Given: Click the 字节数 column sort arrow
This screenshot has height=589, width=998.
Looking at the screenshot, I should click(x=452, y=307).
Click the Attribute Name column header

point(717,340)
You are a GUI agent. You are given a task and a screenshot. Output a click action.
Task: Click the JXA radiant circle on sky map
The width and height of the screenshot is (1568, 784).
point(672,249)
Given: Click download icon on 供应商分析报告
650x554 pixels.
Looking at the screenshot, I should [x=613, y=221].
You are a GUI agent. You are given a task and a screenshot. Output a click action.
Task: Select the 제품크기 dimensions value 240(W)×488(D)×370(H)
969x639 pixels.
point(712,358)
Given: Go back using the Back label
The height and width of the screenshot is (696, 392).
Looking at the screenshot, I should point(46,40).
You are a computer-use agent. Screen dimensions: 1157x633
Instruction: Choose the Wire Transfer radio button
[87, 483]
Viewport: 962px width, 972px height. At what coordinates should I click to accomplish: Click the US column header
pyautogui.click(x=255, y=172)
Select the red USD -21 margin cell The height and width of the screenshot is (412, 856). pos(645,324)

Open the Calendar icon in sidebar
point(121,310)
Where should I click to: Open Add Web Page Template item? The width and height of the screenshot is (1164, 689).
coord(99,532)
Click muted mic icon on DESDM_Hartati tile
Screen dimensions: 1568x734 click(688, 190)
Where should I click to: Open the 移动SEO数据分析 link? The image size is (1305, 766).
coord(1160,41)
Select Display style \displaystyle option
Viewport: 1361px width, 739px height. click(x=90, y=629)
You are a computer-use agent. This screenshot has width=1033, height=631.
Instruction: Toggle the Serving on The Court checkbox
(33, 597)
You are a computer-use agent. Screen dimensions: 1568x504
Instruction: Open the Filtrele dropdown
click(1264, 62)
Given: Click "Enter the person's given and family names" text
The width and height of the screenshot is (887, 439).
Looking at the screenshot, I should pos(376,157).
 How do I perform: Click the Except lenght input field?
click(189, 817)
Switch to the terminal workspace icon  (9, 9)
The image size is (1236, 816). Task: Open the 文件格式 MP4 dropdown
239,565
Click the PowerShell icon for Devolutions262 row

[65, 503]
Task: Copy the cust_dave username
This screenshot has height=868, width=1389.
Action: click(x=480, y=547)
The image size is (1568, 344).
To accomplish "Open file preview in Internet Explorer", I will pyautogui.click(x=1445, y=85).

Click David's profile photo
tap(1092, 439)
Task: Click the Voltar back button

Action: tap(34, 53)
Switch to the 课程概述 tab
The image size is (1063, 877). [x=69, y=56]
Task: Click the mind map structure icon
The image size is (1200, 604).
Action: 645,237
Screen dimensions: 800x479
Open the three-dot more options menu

What needs to be done:
What you give back should be exactly the lines of the entries above from the one containing "Screen dimensions: 800x479" to the end, and nothing more.

Reply to the exercise:
Screen dimensions: 800x479
Open the three-dot more options menu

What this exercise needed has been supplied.